Some of the benefits included:
- Market differentiation and increased sales.
- Making complex supply chains more understandable, simplifying what is asked of suppliers by using agreed standards and generating better relations with producers.
- Mitigating risk. Rigorous auditing, transparency of origin, and outsourcing assurance of responsible practices to local experts helped companies mitigate risks of sourcing from complex supply chains.
- Ensuring sustainable supply for the whole industry, strengthening the reputation and ensuring a sustainable future for the whole sector.
- Meeting consumer expectations. By communicating compliance with sustainability standards, companies said they were increasing consumer awareness of sustainable sourcing and creating market differentiation for their products.
- Reflecting a company’s values and heritage. As well as aligning companies’ goals with their values and maintaining trust, certification also provided a way to engage more deeply with employees.
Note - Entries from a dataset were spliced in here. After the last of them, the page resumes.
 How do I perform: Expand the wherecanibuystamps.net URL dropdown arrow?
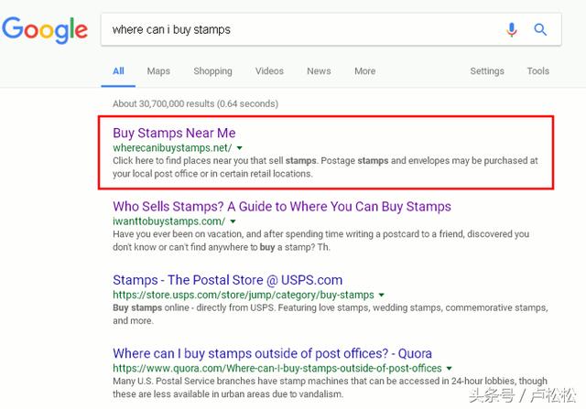(x=239, y=147)
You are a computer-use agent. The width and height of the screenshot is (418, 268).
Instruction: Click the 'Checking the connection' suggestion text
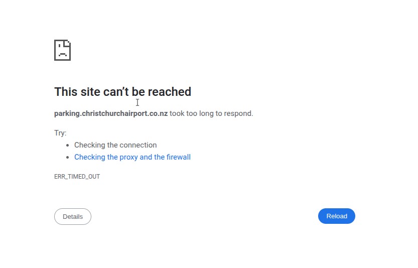(115, 145)
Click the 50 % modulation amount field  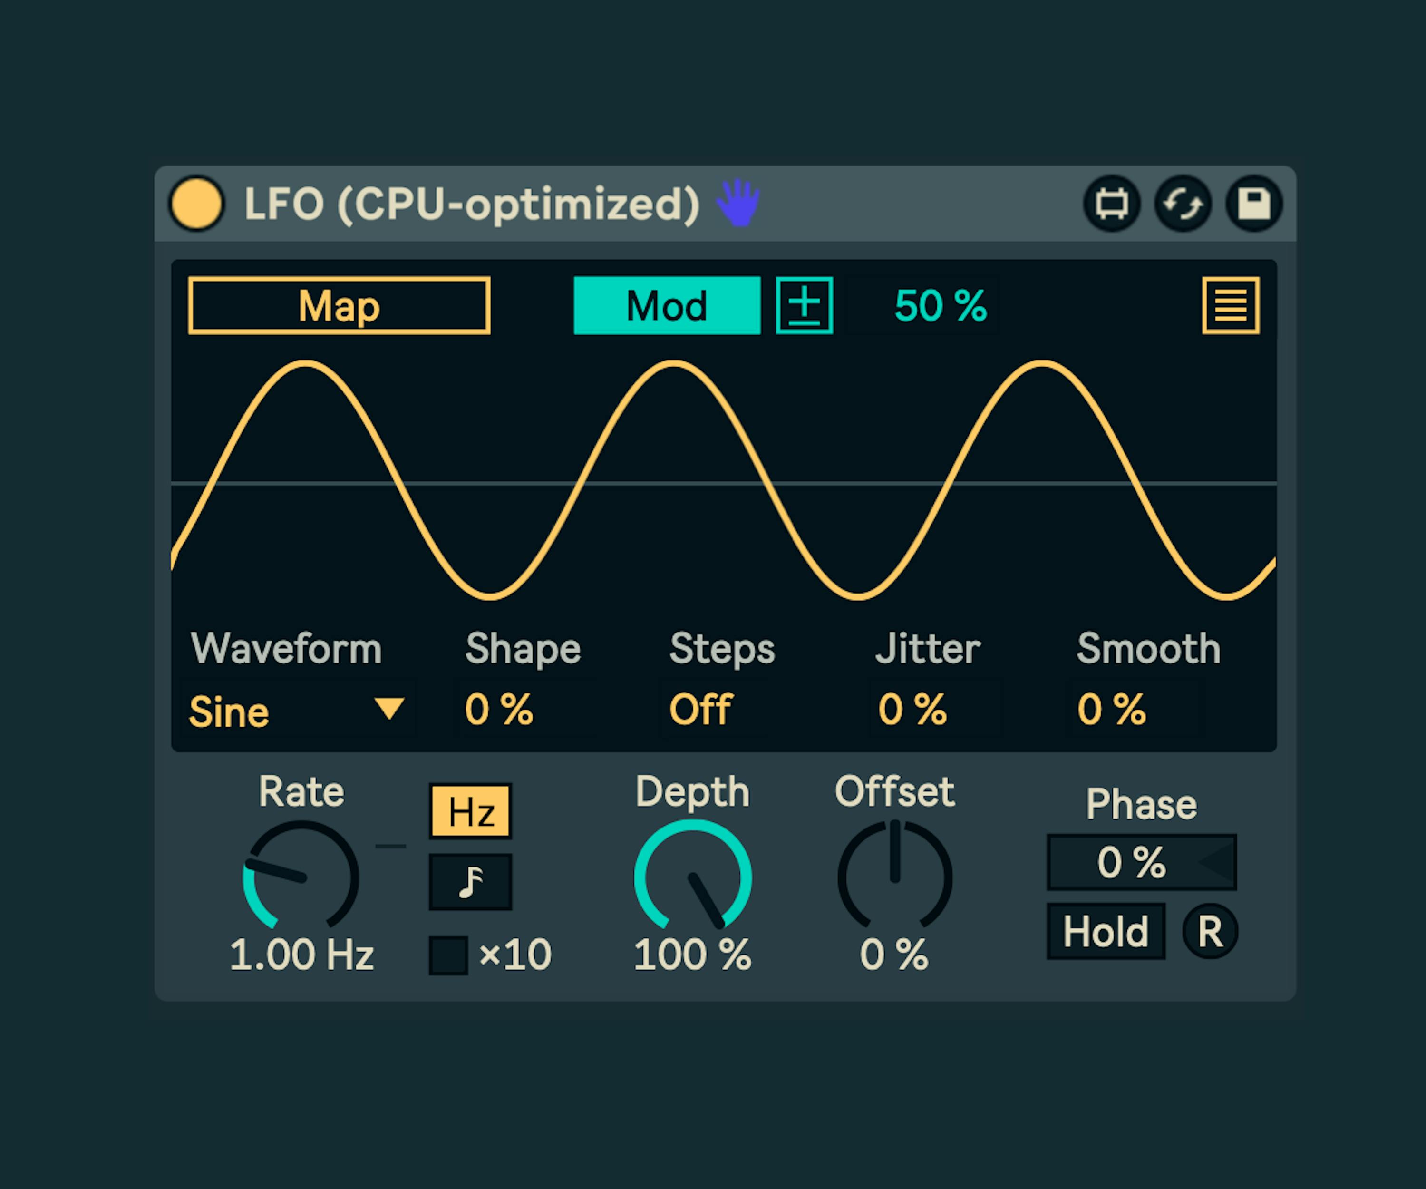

What are the benefits to members?
Through ASI membership, members can contribute to the development of a credible program for responsible production and the sustainability related claims of their products.
They can ensure their perspectives are taken into account during the development stage and engage in a constructive dialogue with a wide range of aluminium stakeholders.
In addition, by enhancing the reputation of aluminium as a metal, it in turn enhances the reputation of products. By being recognised as a proactive leader, companies can also leverage sustainability performance in the market.